The German network operator said it was unable to determine how the absence of one turbine could lead to such a significant reduction in gas flows. Mobach repeated, saying that it was “implausible”. He said Uniper had made it clear in conversations with the Russian company that “we expect them to pay compensation for the damage we incur.”

mr. Maubach has asked the government to compensate Uniper for the higher costs, possibly by passing the price increase on to customers.

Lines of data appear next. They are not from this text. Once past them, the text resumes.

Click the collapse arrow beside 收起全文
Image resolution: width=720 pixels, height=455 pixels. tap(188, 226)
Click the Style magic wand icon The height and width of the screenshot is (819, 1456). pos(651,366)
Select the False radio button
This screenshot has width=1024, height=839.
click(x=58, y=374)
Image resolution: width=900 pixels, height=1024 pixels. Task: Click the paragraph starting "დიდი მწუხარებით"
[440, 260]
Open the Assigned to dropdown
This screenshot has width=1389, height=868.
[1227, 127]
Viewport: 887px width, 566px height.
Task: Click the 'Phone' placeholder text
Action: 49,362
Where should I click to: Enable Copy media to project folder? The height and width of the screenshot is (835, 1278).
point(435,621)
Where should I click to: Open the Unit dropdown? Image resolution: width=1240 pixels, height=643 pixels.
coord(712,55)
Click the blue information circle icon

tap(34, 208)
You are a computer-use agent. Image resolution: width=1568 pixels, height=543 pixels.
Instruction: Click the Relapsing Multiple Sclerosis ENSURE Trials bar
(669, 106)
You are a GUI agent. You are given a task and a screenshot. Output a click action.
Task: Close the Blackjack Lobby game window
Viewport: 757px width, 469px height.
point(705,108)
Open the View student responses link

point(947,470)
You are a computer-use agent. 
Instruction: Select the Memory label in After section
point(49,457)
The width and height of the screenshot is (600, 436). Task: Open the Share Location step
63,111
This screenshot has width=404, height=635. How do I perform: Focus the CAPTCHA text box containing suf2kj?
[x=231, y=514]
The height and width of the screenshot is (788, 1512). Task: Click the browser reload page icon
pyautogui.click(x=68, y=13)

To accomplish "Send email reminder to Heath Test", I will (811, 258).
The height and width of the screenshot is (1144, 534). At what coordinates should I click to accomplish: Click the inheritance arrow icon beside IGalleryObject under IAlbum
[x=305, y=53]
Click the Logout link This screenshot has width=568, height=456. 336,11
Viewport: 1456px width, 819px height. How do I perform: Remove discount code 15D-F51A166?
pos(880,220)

mr. Maubach also wants the government to expand the €2bn credit line it already has from KfW, Germany’s state investment bank. Finally, he suggests that the government buy a substantial stake – more than 10 percent – in Uniper, in part to provide more assurance to financial markets and rating agencies.

Investor confidence in the company is fading. Uniper’s share price has fallen about 75% since January, and ratings agency S&P Global said on Tuesday it was monitoring a possible downgrade of the company’s debt rating. Uniper is now “depending on external factors, including government support,” it said in a statement.

Complicating matters is the fact that Uniper is majority owned by the Finnish company Fortum, which will have to agree to the terms of the bailout.

While it is not yet clear what steps the government will take, it seems clear that some combination of consumers and taxpayers will eventually pay to keep Uniper’s functions and shoulder the increased gas costs.

Now consumers receive gas on the terms agreed in 2020 and 2021, when gas was sold ten times cheaper than now. “A big wave of rising prices is just ahead,” he said. Maubach said.